(Data shown)
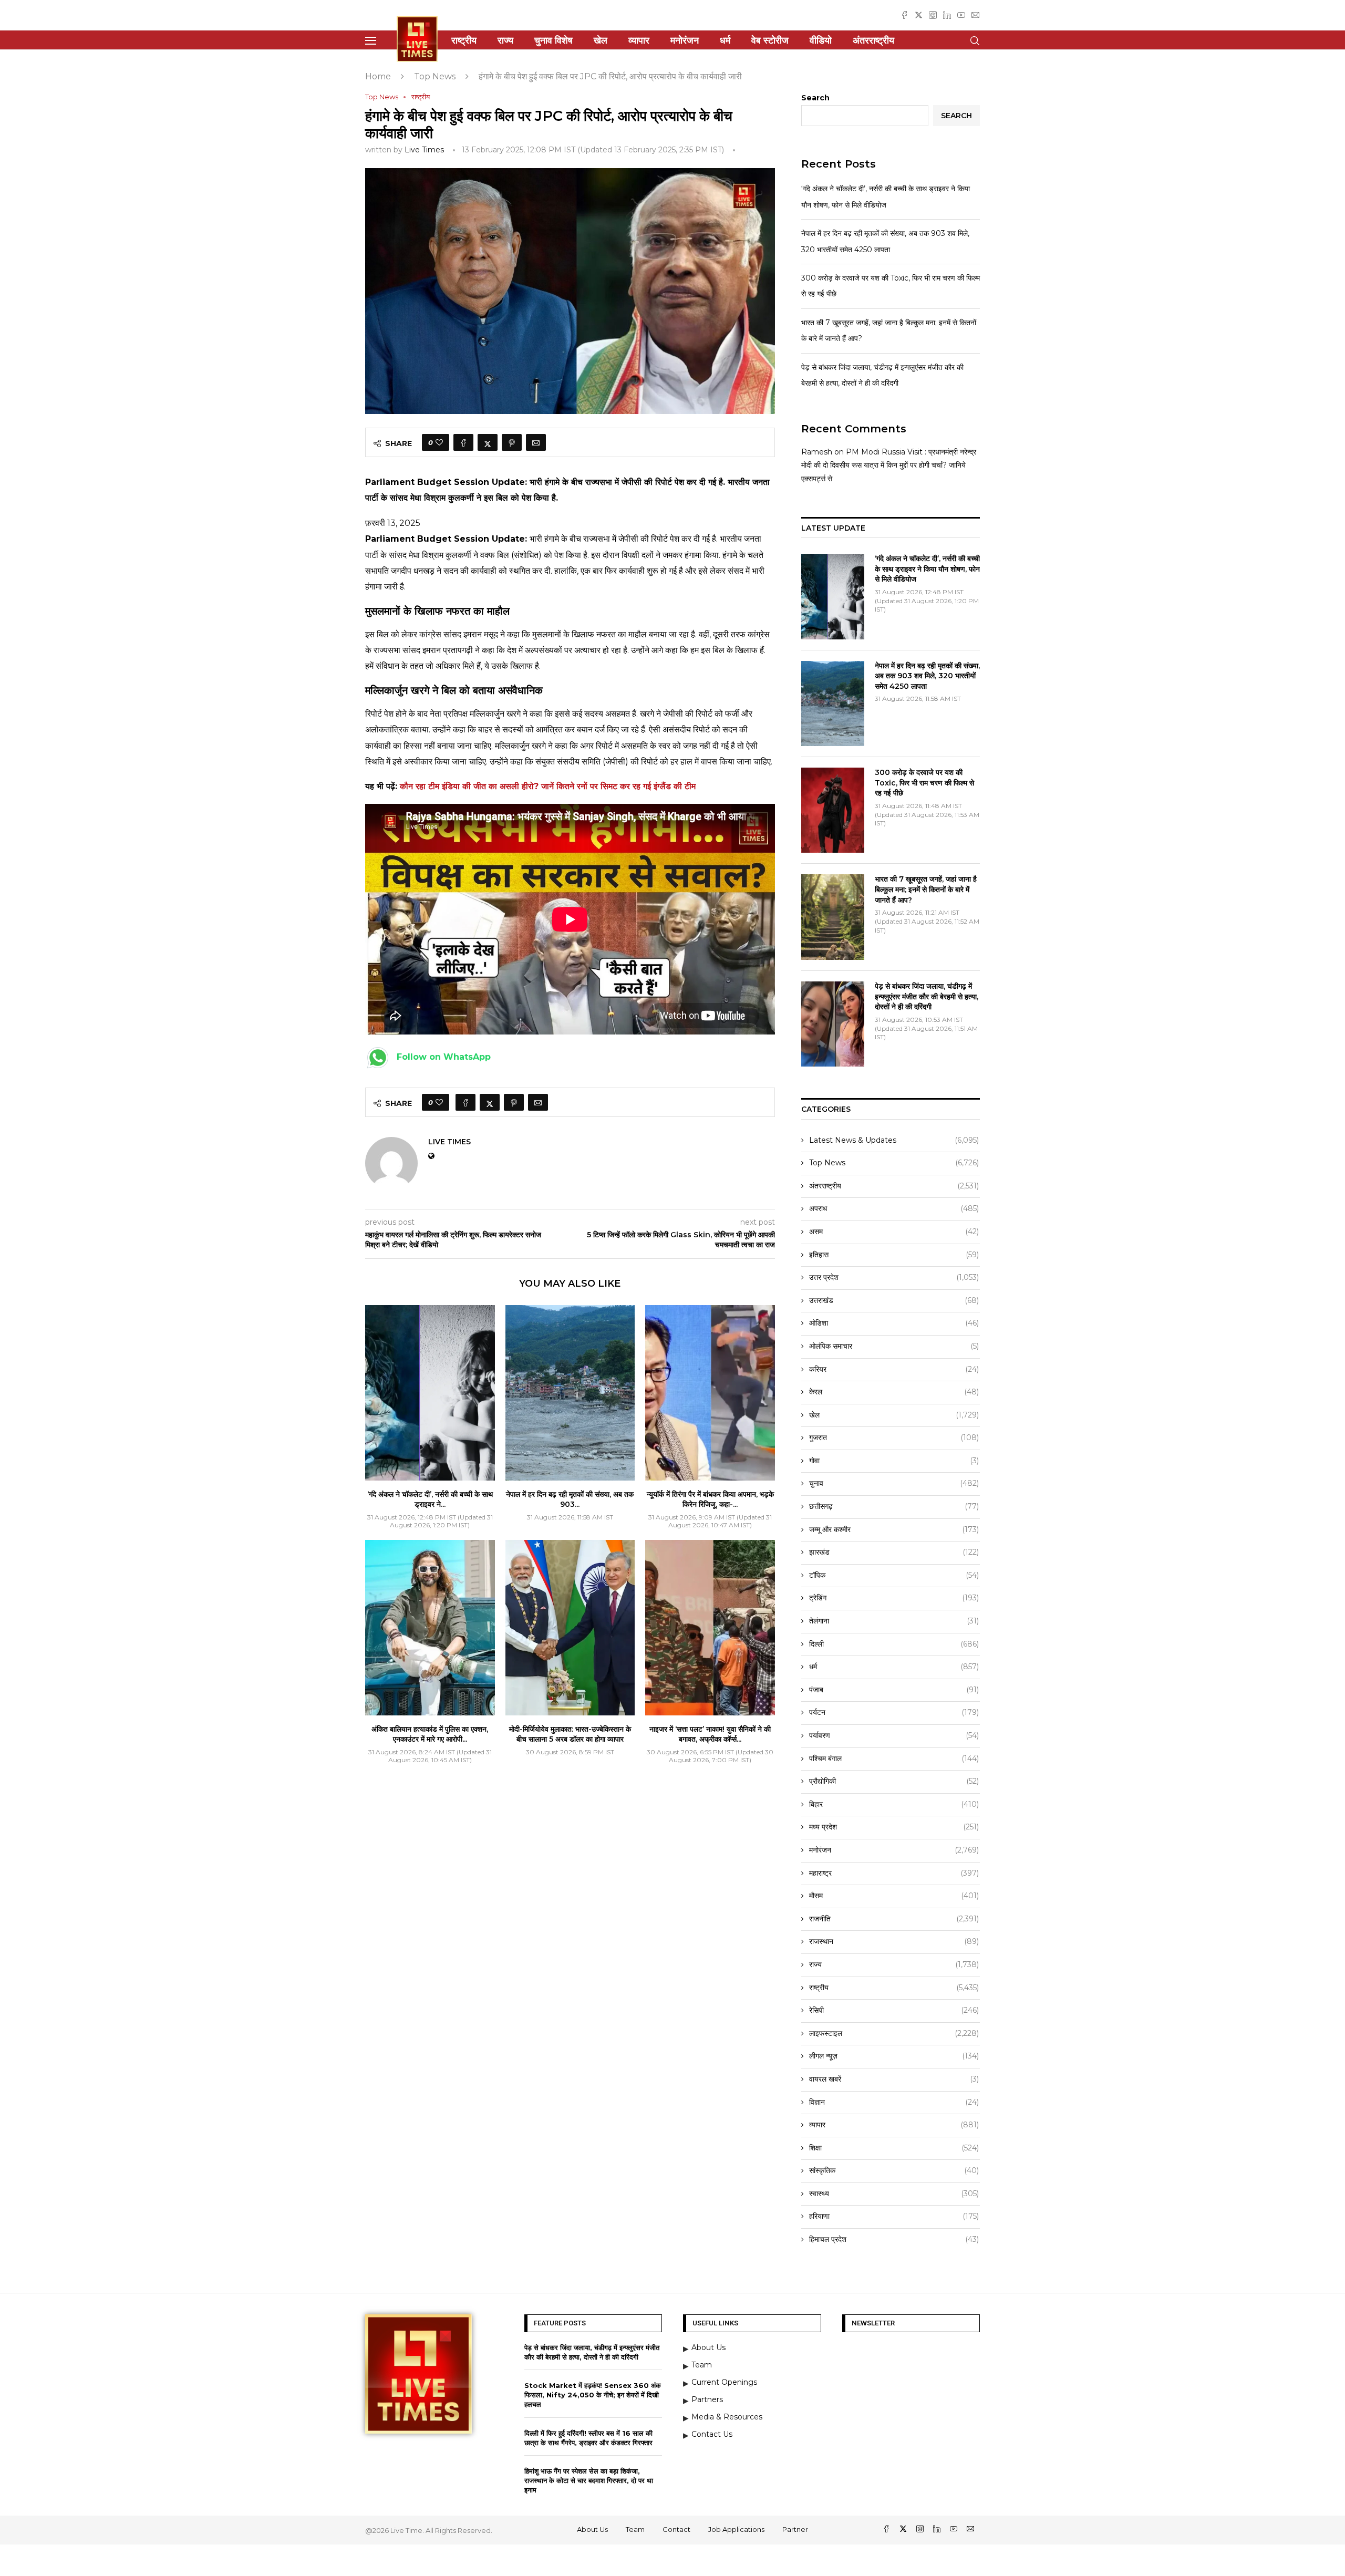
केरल (894, 1391)
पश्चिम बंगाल (894, 1758)
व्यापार (638, 40)
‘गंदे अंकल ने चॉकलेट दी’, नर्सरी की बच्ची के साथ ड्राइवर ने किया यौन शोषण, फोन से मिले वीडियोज (927, 569)
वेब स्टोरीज (770, 40)
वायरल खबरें (894, 2079)
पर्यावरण (894, 1735)
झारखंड (894, 1552)
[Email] (975, 15)
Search (815, 97)
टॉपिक (894, 1575)
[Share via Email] (536, 442)
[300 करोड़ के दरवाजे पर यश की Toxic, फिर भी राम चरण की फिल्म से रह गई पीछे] (832, 810)
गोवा (894, 1460)
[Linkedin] (947, 15)
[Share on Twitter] (488, 442)
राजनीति (894, 1918)
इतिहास (894, 1254)
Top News (435, 76)
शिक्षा (894, 2148)
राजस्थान (894, 1941)
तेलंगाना (894, 1621)
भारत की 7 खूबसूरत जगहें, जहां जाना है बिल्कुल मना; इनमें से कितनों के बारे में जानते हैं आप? (926, 889)
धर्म (725, 40)
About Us (592, 2529)
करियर (894, 1369)
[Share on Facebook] (463, 442)
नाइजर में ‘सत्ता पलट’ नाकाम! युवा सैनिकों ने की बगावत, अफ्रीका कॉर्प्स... (710, 1734)
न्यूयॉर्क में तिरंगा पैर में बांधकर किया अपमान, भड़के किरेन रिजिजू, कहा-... (710, 1499)
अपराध (894, 1208)
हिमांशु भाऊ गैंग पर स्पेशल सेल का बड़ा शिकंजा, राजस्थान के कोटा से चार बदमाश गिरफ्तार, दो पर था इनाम (588, 2480)
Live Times (424, 149)
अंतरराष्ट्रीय (873, 40)
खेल (600, 40)
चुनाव (894, 1483)
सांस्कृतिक (894, 2170)
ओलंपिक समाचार (894, 1346)
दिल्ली (894, 1644)
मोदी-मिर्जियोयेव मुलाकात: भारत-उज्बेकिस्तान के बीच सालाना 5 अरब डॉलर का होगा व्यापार (570, 1734)
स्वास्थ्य (894, 2193)
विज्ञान (894, 2102)
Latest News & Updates (894, 1140)
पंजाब (894, 1689)
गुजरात (894, 1437)
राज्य (505, 40)
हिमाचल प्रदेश (894, 2239)
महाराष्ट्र (894, 1873)
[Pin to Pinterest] (512, 442)
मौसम (894, 1895)
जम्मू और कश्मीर (894, 1529)
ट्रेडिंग (894, 1597)
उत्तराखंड (894, 1300)
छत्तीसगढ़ (894, 1506)
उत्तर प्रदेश (894, 1277)
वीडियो (821, 40)
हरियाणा (894, 2216)
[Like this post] (439, 442)
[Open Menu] (370, 40)
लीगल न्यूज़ (894, 2056)
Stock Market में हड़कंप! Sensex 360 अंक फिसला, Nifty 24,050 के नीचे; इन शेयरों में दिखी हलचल (592, 2394)
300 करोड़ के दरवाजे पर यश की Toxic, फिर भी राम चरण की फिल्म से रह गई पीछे (924, 783)
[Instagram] (932, 15)
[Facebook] (904, 15)
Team (635, 2529)
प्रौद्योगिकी (894, 1781)
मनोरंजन (684, 40)
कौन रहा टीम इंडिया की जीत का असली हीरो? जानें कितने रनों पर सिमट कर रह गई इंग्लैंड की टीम (548, 786)
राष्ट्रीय (464, 40)
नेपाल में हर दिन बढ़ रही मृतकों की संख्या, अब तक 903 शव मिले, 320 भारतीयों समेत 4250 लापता (927, 676)
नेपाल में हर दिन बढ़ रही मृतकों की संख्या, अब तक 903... (570, 1499)
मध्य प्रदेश (894, 1827)
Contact (676, 2529)
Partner (795, 2529)
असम (894, 1231)
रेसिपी (894, 2010)
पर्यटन (894, 1712)
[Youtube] (961, 15)
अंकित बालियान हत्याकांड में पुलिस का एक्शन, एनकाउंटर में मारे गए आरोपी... (429, 1734)
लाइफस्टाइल (894, 2033)
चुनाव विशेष (553, 40)
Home (378, 76)
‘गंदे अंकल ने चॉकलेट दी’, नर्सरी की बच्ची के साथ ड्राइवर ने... (430, 1499)
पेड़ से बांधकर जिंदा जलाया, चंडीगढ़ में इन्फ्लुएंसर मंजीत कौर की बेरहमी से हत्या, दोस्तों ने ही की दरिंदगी (926, 996)
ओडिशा (894, 1323)
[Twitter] (918, 15)
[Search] (974, 41)
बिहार (894, 1804)
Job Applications (736, 2529)
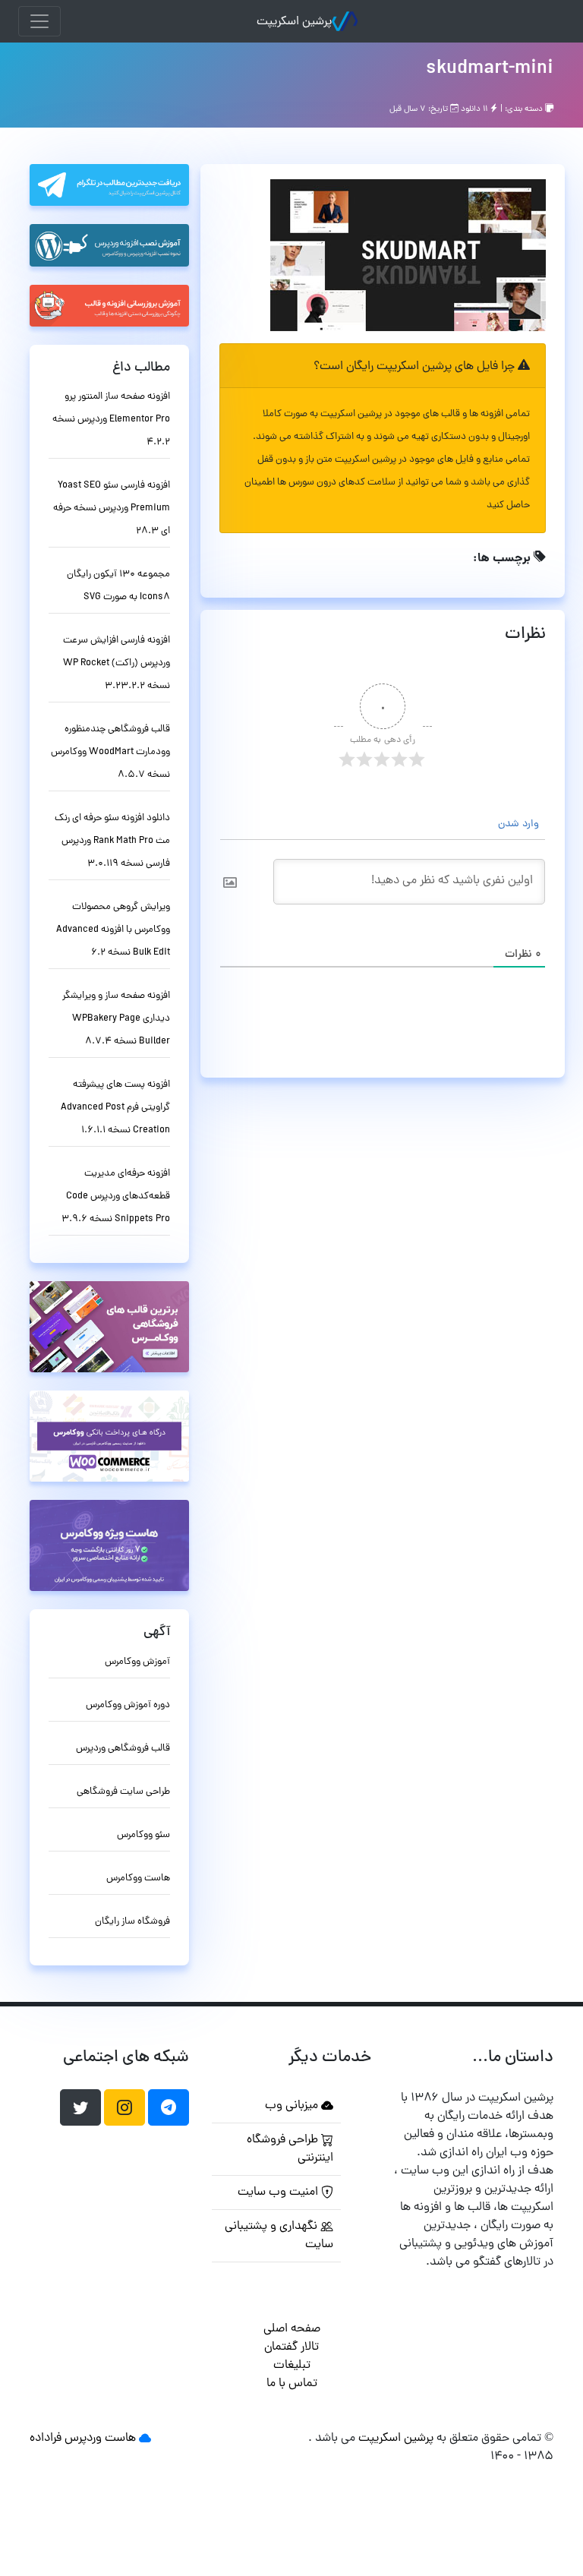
(End Data shown)
Try it >> The listing above should be transcribed word for word, with its pictures left out.

Response >>
केरल (894, 1391)
पश्चिम बंगाल (894, 1758)
व्यापार (638, 40)
‘गंदे अंकल ने चॉकलेट दी’, नर्सरी की बच्ची के साथ ड्राइवर ने किया यौन शोषण, फोन से मिले वीडियोज (927, 569)
वेब स्टोरीज (770, 40)
वायरल खबरें (894, 2079)
पर्यावरण (894, 1735)
झारखंड (894, 1552)
[Email] (975, 15)
Search (815, 97)
टॉपिक (894, 1575)
[Share via Email] (536, 442)
[300 करोड़ के दरवाजे पर यश की Toxic, फिर भी राम चरण की फिल्म से रह गई पीछे] (832, 810)
गोवा (894, 1460)
[Linkedin] (947, 15)
[Share on Twitter] (488, 442)
राजनीति (894, 1918)
इतिहास (894, 1254)
Top News (435, 76)
शिक्षा (894, 2148)
राजस्थान (894, 1941)
तेलंगाना (894, 1621)
भारत की 7 खूबसूरत जगहें, जहां जाना है बिल्कुल मना; इनमें से कितनों के बारे में जानते हैं आप? (926, 889)
धर्म (725, 40)
About Us (592, 2529)
करियर (894, 1369)
[Share on Facebook] (463, 442)
नाइजर में ‘सत्ता पलट’ नाकाम! युवा सैनिकों ने की बगावत, अफ्रीका कॉर्प्स... (710, 1734)
न्यूयॉर्क में तिरंगा पैर में बांधकर किया अपमान, भड़के किरेन रिजिजू, कहा-... (710, 1499)
अपराध (894, 1208)
हिमांशु भाऊ गैंग पर स्पेशल सेल का बड़ा शिकंजा, राजस्थान के कोटा से चार बदमाश गिरफ्तार, दो पर था इनाम (588, 2480)
Live Times (424, 149)
अंतरराष्ट्रीय (873, 40)
खेल (600, 40)
चुनाव (894, 1483)
सांस्कृतिक (894, 2170)
ओलंपिक समाचार (894, 1346)
दिल्ली (894, 1644)
मोदी-मिर्जियोयेव मुलाकात: भारत-उज्बेकिस्तान के बीच सालाना 5 अरब डॉलर का होगा व्यापार (570, 1734)
स्वास्थ्य (894, 2193)
विज्ञान (894, 2102)
Latest News & Updates (894, 1140)
पंजाब (894, 1689)
गुजरात (894, 1437)
राज्य (505, 40)
हिमाचल प्रदेश (894, 2239)
महाराष्ट्र (894, 1873)
[Pin to Pinterest] (512, 442)
मौसम (894, 1895)
जम्मू और कश्मीर (894, 1529)
ट्रेडिंग (894, 1597)
उत्तराखंड (894, 1300)
छत्तीसगढ़ (894, 1506)
उत्तर प्रदेश (894, 1277)
वीडियो (821, 40)
हरियाणा (894, 2216)
[Like this post] (439, 442)
[Open Menu] (370, 40)
लीगल न्यूज़ (894, 2056)
Stock Market में हड़कंप! Sensex 360 अंक फिसला, Nifty 24,050 के नीचे; इन शेयरों में दिखी हलचल (592, 2394)
300 करोड़ के दरवाजे पर यश की Toxic, फिर भी राम चरण की फिल्म से रह गई पीछे (924, 783)
[Instagram] (932, 15)
[Facebook] (904, 15)
Team (635, 2529)
प्रौद्योगिकी (894, 1781)
मनोरंजन (684, 40)
कौन रहा टीम इंडिया की जीत का असली हीरो? जानें कितने रनों पर सिमट कर रह गई इंग्लैंड की टीम (548, 786)
राष्ट्रीय (464, 40)
नेपाल में हर दिन बढ़ रही मृतकों की संख्या, अब तक 903 शव मिले, 320 भारतीयों समेत 4250 लापता (927, 676)
नेपाल में हर दिन बढ़ रही मृतकों की संख्या, अब तक 903... (570, 1499)
मध्य प्रदेश (894, 1827)
Contact (676, 2529)
Partner (795, 2529)
असम (894, 1231)
रेसिपी (894, 2010)
पर्यटन (894, 1712)
[Youtube] (961, 15)
अंकित बालियान हत्याकांड में पुलिस का एक्शन, एनकाउंटर में मारे गए आरोपी... (429, 1734)
लाइफस्टाइल (894, 2033)
चुनाव विशेष (553, 40)
Home (378, 76)
‘गंदे अंकल ने चॉकलेट दी’, नर्सरी की बच्ची के साथ ड्राइवर ने... (430, 1499)
पेड़ से बांधकर जिंदा जलाया, चंडीगढ़ में इन्फ्लुएंसर मंजीत कौर की बेरहमी से हत्या, दोस्तों ने ही की दरिंदगी (926, 996)
ओडिशा (894, 1323)
[Twitter] (918, 15)
[Search] (974, 41)
बिहार (894, 1804)
Job Applications (736, 2529)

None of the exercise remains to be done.